Monday, May 27, 2024

Pixar's Broken Promises Affect Schools, Affordable Housing

 Pixar Said it Would Fund Our Schools...

Where is the Money?

Tattler Protest Causes Pixar, Schools, City to 

Unite in Resistance 

City Hall, Schools Don't Seem to Want the Promised Money

Emeryville’s schools and affordable housing problems are worse today because two decades of broken promises by a local successful and beloved company that’s become one of the biggest corporations in the world.  In a deal made two decades ago for a corporate campus expansion that failed to deliver for local residents, Pixar, now a division of Disney Corporation told Emeryville voters they would fund Emeryville’s schools and give $700,000 yearly to help pay for affordable housing, neither of which has materialized. 

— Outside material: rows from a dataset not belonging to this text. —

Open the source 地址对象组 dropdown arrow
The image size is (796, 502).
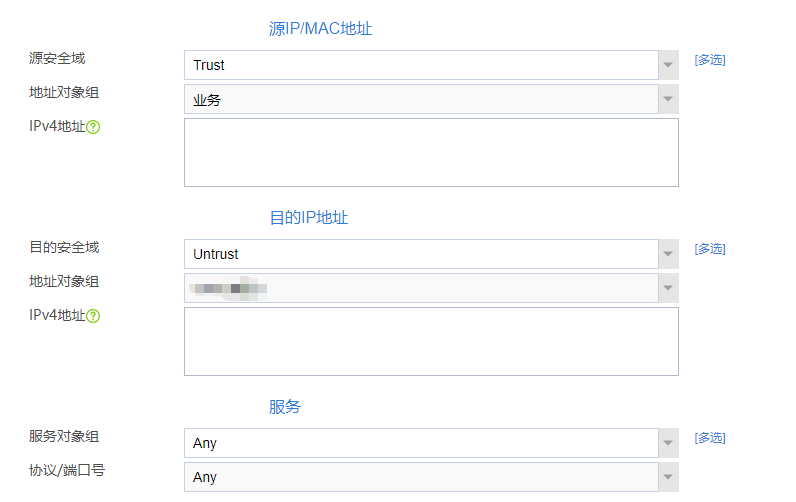[668, 99]
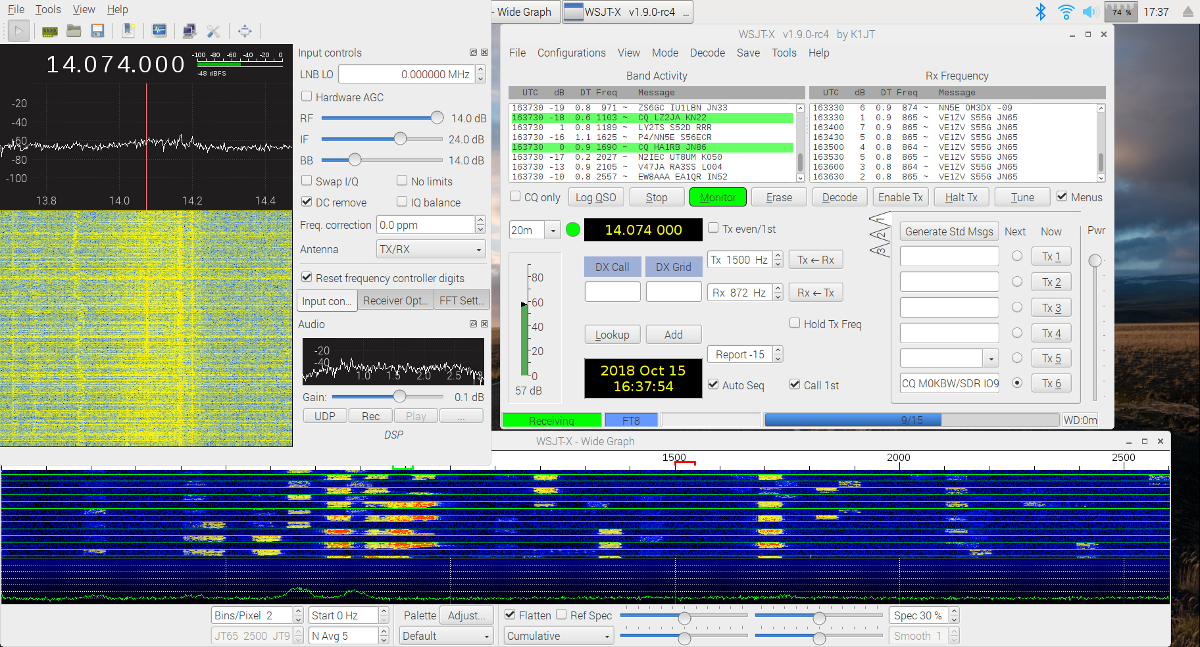The height and width of the screenshot is (647, 1200).
Task: Open remote control settings tools icon
Action: (213, 31)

An election, held on November 2nd 2004, concerned whether Pixar, who wanted a major campus expansion, should be subject to a Community Benefits Agreement (CBA) that would bring improvements to the Emeryville community.  Pixar, who didn't want to be beholden to a CBA said its promises to fund the schools and provide money for affordable housing were enough.  To help assure victory, Pixar told the City and residents, they would pack up and leave Emeryville if the two ballot measures allowing for the expansion didn't pass.  

The promises were not a part of the development agreement but Pixar spent more than $200,000 and went around the City of Emeryville, making their promises directly to the Emeryville voters in their 'Yes on T&U' campaign mailers sent to every household.  The majority of voters said yes, handing Pixar a victory and as a consequence, there was no CBA but the promises to fund the schools and to fund affordable housing are still in effect.    

The Tattler will continue the protest against Pixar's 
broken promises over the next few months despite the 
threats from the City of Emeryville.
The campus expansion agreement gave Pixar a very large parcel of land that was previously earmarked in the General Plan for housing and also an entire public street, the former Emery Street between Park Avenue and 45th Street.  The land consolidation made in the agreement created Emeryville’s largest ‘super block’, stretching all the way from Hollis Street to nearly San Pablo Avenue.  Super blocks are antithetical to pedestrian activity and other goals of mixed use zoning.   They are generally seen in planning circles as a hallmark of broken public policy. 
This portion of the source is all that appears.